Restricting Unauthorized Access to Views
You can also use the action API to create an authorization guard that redirects users to the login page if they are not logged in, and saves the requested path in the process.
const authGuard = async (context: Context, commands: Commands) => {
if (!uiStore.loggedIn) {
// Save requested path
sessionStorage.setItem('login-redirect-path', context.pathname);
return commands.redirect('/login');
}
return undefined;
};
The authGuard
action redirects users to login
if the loggedIn
state is false.
It saves the requested path in the browser sessionStorage
so navigation can resume after login.
Add the authGuard
action to the main-layout
route definition:
{
path: '',
component: 'main-layout',
children: views,
action: authGuard,
},
Lastly, add an autorun
that observes the uiStore.loggedIn
state and redirects a user appropriately when the state changes.
autorun(() => {
if (uiStore.loggedIn) {
Router.go(sessionStorage.getItem('login-redirect-path') || '/');
} else {
if (location.pathname !== '/login') {
sessionStorage.setItem('login-redirect-path', location.pathname);
Router.go('/login');
}
}
});
On login, the autorun
redirects to the path that was initially requested, if available, otherwise it redirects to the root path.
On logout, it saves the current path so users can return to it once they are logged in again.
Handling Expired Logins
The JWT token expires 30 minutes after the last server communication.
You can configure the JWT expiration time as needed.
The application should detect when the authentication expires and set the loggedIn
state to false
.
This triggers the autorun
configured above, and redirects the user to the login page.
Vaadin Fusion supports middleware that can intercept endpoint calls.
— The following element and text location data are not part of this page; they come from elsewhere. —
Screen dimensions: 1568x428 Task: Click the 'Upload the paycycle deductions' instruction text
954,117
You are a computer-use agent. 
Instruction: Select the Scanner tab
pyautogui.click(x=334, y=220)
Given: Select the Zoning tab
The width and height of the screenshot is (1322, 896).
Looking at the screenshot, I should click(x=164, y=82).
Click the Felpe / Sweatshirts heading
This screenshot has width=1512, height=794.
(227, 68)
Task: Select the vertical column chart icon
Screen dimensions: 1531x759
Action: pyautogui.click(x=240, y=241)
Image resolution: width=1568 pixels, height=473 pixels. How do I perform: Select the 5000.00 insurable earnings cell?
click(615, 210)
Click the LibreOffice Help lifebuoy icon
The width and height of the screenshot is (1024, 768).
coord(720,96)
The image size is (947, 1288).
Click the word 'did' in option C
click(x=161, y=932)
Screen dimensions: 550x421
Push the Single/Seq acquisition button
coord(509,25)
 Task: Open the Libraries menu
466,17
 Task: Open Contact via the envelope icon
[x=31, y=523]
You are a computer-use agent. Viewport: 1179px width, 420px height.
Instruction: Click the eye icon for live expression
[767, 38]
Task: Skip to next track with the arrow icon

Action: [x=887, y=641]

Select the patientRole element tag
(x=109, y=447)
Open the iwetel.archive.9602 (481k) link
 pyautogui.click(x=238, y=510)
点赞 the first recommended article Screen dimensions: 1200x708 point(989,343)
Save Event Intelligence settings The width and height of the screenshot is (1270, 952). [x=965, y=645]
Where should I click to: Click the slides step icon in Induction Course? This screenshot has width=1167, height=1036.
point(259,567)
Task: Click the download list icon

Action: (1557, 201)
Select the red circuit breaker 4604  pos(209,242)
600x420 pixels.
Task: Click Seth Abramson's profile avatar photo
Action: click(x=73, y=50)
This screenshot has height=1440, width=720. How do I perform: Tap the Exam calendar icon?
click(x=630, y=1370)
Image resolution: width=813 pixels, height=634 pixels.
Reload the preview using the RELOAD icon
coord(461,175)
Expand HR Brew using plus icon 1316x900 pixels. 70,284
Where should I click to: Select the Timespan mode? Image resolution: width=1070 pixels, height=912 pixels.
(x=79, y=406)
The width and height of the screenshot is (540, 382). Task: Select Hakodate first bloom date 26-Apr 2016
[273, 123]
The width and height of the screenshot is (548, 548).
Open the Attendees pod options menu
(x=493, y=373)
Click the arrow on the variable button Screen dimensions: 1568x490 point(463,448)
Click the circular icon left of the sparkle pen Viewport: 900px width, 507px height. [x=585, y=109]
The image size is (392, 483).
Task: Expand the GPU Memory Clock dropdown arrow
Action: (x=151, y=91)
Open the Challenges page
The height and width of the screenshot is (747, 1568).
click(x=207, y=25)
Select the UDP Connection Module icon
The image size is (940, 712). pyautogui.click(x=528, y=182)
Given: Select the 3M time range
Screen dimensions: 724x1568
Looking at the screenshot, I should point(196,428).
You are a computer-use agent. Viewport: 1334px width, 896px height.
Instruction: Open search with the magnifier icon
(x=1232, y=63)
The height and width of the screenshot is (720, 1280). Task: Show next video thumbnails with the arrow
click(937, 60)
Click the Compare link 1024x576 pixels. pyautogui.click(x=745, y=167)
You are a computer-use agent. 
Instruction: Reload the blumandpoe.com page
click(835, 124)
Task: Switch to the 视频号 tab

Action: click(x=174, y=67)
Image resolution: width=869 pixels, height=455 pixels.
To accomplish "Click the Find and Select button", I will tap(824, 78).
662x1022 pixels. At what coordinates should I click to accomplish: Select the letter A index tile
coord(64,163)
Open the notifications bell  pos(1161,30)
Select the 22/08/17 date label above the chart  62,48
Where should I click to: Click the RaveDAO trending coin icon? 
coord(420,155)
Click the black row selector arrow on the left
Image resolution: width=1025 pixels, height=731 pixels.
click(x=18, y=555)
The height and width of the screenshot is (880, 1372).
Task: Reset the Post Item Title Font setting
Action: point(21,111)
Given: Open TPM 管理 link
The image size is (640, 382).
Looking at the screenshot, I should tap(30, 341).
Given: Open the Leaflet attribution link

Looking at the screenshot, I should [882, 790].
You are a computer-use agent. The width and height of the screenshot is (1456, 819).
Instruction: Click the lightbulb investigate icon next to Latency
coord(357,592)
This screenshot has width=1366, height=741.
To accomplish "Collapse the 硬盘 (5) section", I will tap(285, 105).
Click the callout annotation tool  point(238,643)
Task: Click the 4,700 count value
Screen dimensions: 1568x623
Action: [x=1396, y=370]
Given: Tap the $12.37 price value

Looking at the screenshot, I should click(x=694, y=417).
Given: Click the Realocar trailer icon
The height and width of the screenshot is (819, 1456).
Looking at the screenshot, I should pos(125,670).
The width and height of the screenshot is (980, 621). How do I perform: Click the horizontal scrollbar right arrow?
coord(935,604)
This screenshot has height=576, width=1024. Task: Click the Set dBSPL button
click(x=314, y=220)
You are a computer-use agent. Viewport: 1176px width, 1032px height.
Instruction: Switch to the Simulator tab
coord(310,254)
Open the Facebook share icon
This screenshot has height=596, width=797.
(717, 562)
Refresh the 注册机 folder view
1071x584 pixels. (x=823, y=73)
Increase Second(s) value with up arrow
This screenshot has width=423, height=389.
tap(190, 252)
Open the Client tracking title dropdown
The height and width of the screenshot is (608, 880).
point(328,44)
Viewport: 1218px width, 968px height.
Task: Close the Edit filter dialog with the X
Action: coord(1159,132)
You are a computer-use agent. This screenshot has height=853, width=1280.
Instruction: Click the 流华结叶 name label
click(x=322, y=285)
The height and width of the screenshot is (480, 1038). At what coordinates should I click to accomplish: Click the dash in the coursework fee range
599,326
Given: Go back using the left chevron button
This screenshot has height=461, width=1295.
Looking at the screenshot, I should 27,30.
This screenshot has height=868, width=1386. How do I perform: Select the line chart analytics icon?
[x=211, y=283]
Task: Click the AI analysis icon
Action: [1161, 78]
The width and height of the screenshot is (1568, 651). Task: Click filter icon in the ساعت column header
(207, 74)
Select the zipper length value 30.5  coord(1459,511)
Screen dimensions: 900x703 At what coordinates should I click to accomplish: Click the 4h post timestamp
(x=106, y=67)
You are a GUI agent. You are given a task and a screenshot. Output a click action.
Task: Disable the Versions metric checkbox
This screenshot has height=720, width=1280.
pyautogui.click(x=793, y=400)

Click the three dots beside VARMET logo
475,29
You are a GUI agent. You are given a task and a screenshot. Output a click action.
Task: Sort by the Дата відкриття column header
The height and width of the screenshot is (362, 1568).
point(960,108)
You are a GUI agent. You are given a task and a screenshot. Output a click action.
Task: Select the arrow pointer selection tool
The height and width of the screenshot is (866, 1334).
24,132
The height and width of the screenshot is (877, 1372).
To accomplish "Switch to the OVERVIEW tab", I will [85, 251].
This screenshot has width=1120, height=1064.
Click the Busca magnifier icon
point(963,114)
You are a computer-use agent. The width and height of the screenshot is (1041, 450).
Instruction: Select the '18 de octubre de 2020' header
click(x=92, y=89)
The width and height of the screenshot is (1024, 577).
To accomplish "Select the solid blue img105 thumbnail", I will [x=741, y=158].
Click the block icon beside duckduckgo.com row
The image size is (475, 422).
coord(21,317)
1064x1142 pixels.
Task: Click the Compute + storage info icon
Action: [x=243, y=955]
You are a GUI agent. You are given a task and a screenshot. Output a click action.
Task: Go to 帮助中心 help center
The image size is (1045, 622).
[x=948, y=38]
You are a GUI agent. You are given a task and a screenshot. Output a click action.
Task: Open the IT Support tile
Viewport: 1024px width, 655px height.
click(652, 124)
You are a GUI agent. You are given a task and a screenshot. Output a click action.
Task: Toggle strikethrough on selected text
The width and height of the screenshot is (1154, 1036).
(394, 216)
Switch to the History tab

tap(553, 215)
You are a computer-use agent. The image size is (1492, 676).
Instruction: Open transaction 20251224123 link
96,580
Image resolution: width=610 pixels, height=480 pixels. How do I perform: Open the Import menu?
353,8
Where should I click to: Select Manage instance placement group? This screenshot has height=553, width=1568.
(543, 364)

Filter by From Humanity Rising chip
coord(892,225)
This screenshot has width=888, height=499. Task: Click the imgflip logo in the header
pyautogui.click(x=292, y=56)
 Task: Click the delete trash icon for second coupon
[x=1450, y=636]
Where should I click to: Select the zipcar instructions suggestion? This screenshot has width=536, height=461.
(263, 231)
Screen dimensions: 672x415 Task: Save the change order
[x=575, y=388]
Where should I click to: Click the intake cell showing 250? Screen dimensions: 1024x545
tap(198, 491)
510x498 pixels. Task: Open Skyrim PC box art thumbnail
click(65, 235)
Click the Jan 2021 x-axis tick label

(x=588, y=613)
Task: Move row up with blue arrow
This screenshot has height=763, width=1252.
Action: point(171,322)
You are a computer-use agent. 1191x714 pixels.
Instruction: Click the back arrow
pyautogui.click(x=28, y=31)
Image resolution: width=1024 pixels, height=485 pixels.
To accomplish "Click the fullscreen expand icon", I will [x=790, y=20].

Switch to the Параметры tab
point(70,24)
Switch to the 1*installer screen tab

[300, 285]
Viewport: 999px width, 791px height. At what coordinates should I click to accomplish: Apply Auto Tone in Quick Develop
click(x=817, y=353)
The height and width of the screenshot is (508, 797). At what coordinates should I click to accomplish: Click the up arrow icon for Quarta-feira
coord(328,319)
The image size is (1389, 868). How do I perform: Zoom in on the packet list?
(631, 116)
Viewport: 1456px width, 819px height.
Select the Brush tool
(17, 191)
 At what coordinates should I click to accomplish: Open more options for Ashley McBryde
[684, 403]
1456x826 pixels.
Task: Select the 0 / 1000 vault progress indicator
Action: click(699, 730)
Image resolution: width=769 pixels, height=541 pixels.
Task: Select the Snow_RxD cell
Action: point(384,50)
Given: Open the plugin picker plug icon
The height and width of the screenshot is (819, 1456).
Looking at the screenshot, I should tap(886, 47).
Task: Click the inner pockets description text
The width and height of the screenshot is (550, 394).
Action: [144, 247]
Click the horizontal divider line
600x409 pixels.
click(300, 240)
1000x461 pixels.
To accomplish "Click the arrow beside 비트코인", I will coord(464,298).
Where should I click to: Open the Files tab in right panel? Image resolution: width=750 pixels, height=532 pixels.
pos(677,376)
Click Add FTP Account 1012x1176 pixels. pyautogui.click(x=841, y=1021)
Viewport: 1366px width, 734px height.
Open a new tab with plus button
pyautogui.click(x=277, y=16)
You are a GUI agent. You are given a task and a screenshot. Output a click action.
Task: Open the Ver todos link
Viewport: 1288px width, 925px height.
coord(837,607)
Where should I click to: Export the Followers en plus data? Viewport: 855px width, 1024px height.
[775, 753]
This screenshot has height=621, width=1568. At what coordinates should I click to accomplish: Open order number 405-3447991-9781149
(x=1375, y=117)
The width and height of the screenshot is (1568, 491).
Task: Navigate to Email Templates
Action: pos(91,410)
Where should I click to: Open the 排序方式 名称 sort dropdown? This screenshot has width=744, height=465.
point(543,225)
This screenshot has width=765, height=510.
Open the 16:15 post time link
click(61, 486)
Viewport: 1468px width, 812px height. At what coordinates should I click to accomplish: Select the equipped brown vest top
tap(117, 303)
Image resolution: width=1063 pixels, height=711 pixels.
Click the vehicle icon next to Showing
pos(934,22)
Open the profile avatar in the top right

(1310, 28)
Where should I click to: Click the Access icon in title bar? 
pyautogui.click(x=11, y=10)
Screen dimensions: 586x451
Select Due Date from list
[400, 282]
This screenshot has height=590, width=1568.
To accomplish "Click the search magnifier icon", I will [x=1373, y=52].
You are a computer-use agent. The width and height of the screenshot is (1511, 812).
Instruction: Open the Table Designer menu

Create a middleware that listens for the HTTP 401 response code, signifying that the authentication has expired, frontend/connect-client.ts
:
import {
MiddlewareContext,
MiddlewareNext,
ConnectClient,
} from '@vaadin/fusion-frontend';
import { uiStore } from './stores/app-store';
const client = new ConnectClient({
prefix: 'connect',
middlewares: [
async (context: MiddlewareContext, next: MiddlewareNext) => {
const response = await next(context);
// Log out if the authentication has expired
if (response.status === 401) {
uiStore.logout();
}
return response;
},
],
});
export default client;
The middleware checks the response status and calls the uiState.logout()
action if it gets a 401 response code.
Adding a Logout Link
Add a logout link to the header in the main layout to allow users to log out.
<header slot="navbar" class="w-full flex items-center px-m">
<vaadin-drawer-toggle></vaadin-drawer-toggle>
<h1 class="text-l m-m">Vaadin CRM</h1>
<a href="/logout" class="ms-auto">Log out</a>
</header>
Run the application.
You should now be greeted by a login screen.
Use user
/userpass
to login and verify that everything works.